Sexual relationships were relatively openly referred to by their name in Islam. The term sihaq (dt. "Rubbing") was used as a term for the sexual practice of tribady . In literary terms, the love between two women was not constructed as a contradiction to marriage, although some lawyers viewed tribadia as a criminal extra-marital activity. Their proof by the four eyewitnesses required by Sharia law was practically impossible, so that this prohibition remained purely theoretical.

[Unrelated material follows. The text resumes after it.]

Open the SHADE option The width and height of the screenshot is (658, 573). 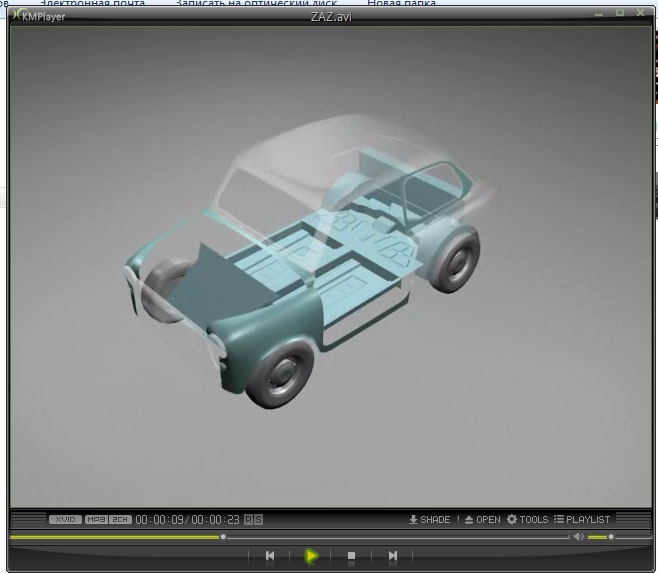tap(430, 519)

Bisexuality in the Animal Kingdom

Bisexuality is relatively common in the animal kingdom. The bonobos , for example, are a completely bisexual species that is best known for its pronounced lesbianism . A multifunctionality of sexual behavior that goes beyond the multiplication is assumed here.

See also

Portal: Homo- and bisexuality  - Overview of Wikipedia content on the subject of homo- and bisexuality


  • Agnes Frei: Love men and women: Bisexuality - the second seventh heaven. Essays and reports, poems and stories. Reinbek near Hamburg 1989, ISBN 3-499-12542-0 .
  • Marjorie Garber: The variety of desire. Bisexuality from ancient times to today. Frankfurt am Main 2000, ISBN 3-596-14817-0 .
  • Bettina Schmitz: Psychical bisexuality and gender difference , Passagen Verlag, Vienna 1996, ISBN 3-85165-242-8 .

Web links

Individual evidence

  1. The Bi-Term. BiNe - Bisexual Network e. V., accessed on June 9, 2020 .
  2. Understanding Bisexuality. American Psychological Association, accessed June 9, 2020 .
  3. ^ Definition - Retrieved March 28, 2020 .
  4. H.-J. Voss: Gender: Against naturalness. Butterfly, Stuttgart 2011.
  5. Lizzie Buchen: The fickle Y chromosome. In: Nature , Volume 463, 2010, p. 149, doi: 10.1038 / 463149a , full text
  6. Sigmund Freud: Three treatises on the theory of sex. The study first appeared in 1905; the quotation given above is an addition to the 1915 edition. Here quoted from: Sigmund Freud, study edition , Volume V Sexualleben . Edited by Alexander Mitscherlich, Angela Richards, James Strachey. Frankfurt am Main (S. Fischer Verlag), 4th edition 1972, p. 56.
  7. ^ Alfred C Kinsey: Sexual Behavior In The Human Male . 1949, p. 656 ( [accessed December 31, 2019]).
  8. Is there heterosexuality? , by Gunter Schmidt
  9. Renate-Berenike Schmidt, Uwe Sielert: Handbook on Sexual Education and Sexual Education , ISBN 978-3-7799-0791-6 , ( online )
  10. ^ 1 in 2 young people say they are not 100% heterosexual , YouGov UK, August 14, 2015.
  11. Deutsche Welle ( Bisexuality - "You don't belong to us!" | DW | 23.10.2018. Retrieved on March 28, 2020 (German).
  12. Jen Yockney: This is why more young people say they are not 100% straight or gay ,, August 18, 2015
  13. Most women are bisexual or gay but never straight, study suggests. New York Times , November 5, 2015, accessed November 17, 2015 .
  14. Getting in touch with our female sexuality. (No longer available online.) University of Essex , November 5, 2015, archived from the original on November 18, 2015 ; accessed on November 17, 2015 .
  15. a b Stimulus-reaction machine_ woman . November 5, 2015, accessed November 17, 2015 .
  16. So close to the other bank , Die Zeit
  17. Augsburger Allgemeine: Study: Does Progesterone Change Sexual Orientation? Retrieved March 28, 2020 .
  18. ^ G. Rieger, ML Chivers, JM Bailey: Sexual arousal patterns of bisexual men. Psychol Sci. 2005 Aug; 16 (8): pp. 579-584. PMID 16102058
  19. ^ Benedict Carey: Straight, Gay or Lying? Bisexuality Revisited. New York Times, July 5, 2005
  20. ^ National Gay and Lesbian Task Force: The Problems with "Gay, Straight, or Lying?" ( Memento July 22, 2011 in the Internet Archive ), July 2005
  21. Fairness & Accuracy in Reporting: New York Times Suggests Bisexuals Are “Lying”. Paper fails to disclose study author's controversial history. , July 8, 2005.
  22. See AS Greenberg, J. M. Bailey: Parental selection of children's sexual orientation. Arch Sex Behav. 2001 Aug; 30 (4): pp. 423-437. PMID 11446202
  23. Islam and "gay" love poetry in Moorish Spain ( memento of September 29, 2007 in the Internet Archive ). Text excerpt from: John Boswell, Christianity, Social Tolerance, and Homosexuality (transl.)